Monday, 9 June 2014

CapitaLand

OCBC on 9 June 2014

Over the weekend, CapitaLand (CAPL) announced that, together with concert parties, it has by 5pm on 6 Jun-2014 owned, controlled or have agreed to acquire (including acceptances) ~97.1% of CMA’s issued share capital. Therefore, its stake in CMA is now above the threshold to compulsorily acquire the remaining shares that it does not own. The offer for CMA shares will close at 5:30pm on 9 Jun-2014 and CMA will be suspended from trading on 10 Jun-2014. We continue to see CAPL’s move to delist CMA as a rational one that will simplify the group’s organizational structure and allow management to deploy significant capital to well-understood CMA assets. More significantly, the privatization of CMA will also be accretive to CAPL’s earnings and ROE, which is now a key focus for management. Maintain BUY on CAPL with an unchanged fair value estimate of S$3.79 (25% discount to RNAV).

Will compulsorily acquire remaining CMA shares
Over the weekend, CapitaLand (CAPL) announced that, together with concert parties, it has by 5pm on 6 Jun-2014 owned, controlled or have agreed to acquire (including acceptances) an aggregate of 3,784,462,936 shares of CapitaMalls Asia (CMA), which represents ~97.1% of CMA’s issued share capital.
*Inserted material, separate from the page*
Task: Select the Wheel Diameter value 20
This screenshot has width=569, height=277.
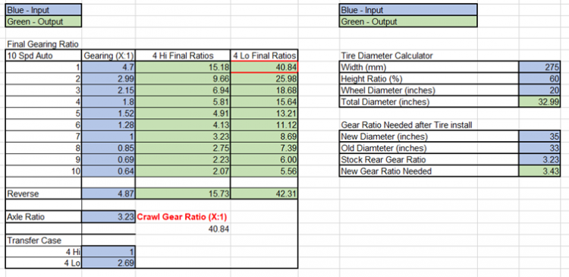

Therefore, its stake in CMA is now above the threshold to compulsorily acquire the remaining shares that it does not own. The offer for CMA shares will close at 5:30pm on 9 Jun-2014 and CMA will be suspended from trading on 10 Jun-2014. CMA shareholders whose valid acceptances are received by the closing date will be paid within 10 days, while remaining shareholders will receive notification regarding the compulsory acquisition of their CMA shares. 

To simplify the group’s organizational structure
In our view, the final offer of S$2.35 per CMA share, priced at a 28% premium to book and a 3% discount to RNAV, is a sensible price equitable to both CAPL and minority shareholders. We continue to see CAPL’s move to delist CMA as a rational one that will simplify the group’s organizational structure and allow management to deploy significant capital to well-understood CMA assets. More significantly, the privatization of CMA will also be accretive to CAPL’s earnings and ROE, which is now a key focus for management. 

Enhancing capabilities in integrated developments
The full integration of CMA will also enhance the group’s capabilities in integrated developments across its key markets Singapore and China, in particular its Raffles City projects rolling out across key Chinese cities. As at end Mar-14, management reports that newly operational assets, Raffles City Chengdu and Raffles City Ningbo, are gaining good traction. The retail components for both assets are already 98% and 92% committed, respectively, with tenant sales and shopper traffic showing firm double-digit YoY growth. Maintain BUY on CAPL with an unchanged fair value estimate of S$3.79 (25% discount to RNAV).